Am I perfect? Absolutely not, in any way, shape, or form, except in my human fraility and fallibility. But somehow, my practice of yoga and all it brings with it has made that all okay.
And when I teach or mentor, I share with others this very authentic, wholesome, gritty way of approaching life. I can’t help but have yoga inform what I do or how I am in the world. My students’ and clients’ very essence enriches me. It is of utmost urgency and importance therefore that mine enriches them in turn, hence my passion for learning and integrating and living my yoga.

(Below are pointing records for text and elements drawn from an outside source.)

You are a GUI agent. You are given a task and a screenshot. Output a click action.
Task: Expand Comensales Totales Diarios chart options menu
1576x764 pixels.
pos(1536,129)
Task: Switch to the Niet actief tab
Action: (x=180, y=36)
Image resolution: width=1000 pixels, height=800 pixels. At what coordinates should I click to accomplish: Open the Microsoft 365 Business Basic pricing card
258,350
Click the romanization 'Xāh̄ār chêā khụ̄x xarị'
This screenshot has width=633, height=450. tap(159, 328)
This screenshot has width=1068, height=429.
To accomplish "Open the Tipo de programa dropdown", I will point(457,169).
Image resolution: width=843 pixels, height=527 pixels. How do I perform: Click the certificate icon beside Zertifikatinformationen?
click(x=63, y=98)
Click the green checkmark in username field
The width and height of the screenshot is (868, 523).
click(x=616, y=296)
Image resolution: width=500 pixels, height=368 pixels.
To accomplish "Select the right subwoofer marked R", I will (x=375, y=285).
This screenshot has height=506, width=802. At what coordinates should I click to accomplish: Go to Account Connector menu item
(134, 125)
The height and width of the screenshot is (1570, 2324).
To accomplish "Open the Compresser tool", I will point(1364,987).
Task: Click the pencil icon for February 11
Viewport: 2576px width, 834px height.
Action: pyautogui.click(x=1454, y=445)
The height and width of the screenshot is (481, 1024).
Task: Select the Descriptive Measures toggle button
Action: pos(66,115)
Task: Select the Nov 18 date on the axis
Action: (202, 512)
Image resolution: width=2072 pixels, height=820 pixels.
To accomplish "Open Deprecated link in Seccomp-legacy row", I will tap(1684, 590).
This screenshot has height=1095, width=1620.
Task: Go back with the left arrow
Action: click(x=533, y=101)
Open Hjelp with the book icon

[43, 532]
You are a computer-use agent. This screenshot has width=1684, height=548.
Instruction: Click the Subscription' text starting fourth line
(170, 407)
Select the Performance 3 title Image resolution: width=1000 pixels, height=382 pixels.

Since 1998 or so I have spent countless hours and dollars pursuing training in so many different aspects of this endeavor called yoga. Some of the training has not been in what many would think of as yoga (insight / vipassana meditation, Ignatian Spirituality, health coaching, and spiritual direction all count, in my mind, as yoga, since, taken with a yogic attitude, they have the ultimate effect of revealing Truth and uniting together body, mind and soul with the Oneness that is). And then there is all the time I have spent practicing when I could have been doing something else – maybe amassing a fortune, developing a whopping case of heart disease or becoming an alcoholic (only just kind of kidding. . . my life has had its share of joys and sorrows and many losses and a crazy family health history, so who knows what might have happened without yoga?).
You could call my yoga a vocation or a calling. The truth of the matter is that I want to share it with everyone who has a sincere desire to explore it with me.
So, when I teach yoga, I teach like I practice. A class may not always be a flowing experience or be held in a swank physical environment (although I do try to impart these qualities to a class). Nor will it be a fashion show of the lastest yoga gear. Rest assured that I could provide these more material, commercial aspects if I thought those were the most important (I have a business degree, after all). This yoga is not about getting a great workout (although you might!) or chilling in a blissful state (a possible by-product), but does intend to give you the opportunity and the tools to hang out with yourself and others, try some new things and/or some new perspectives, stretch your limits a little or a lot, strengthen and encourage yourself and yet still keep soft edges. What it will be is real, intimate, and human, and informed by the work of master teachers, scientific researchers, mounds of personal experimentation and insight, and infused with passion and love. My aim is for you to be armed and ready to embark upon your own love affair with yoga, at class and at home. I truly have the best interests of fellow yogis in mind.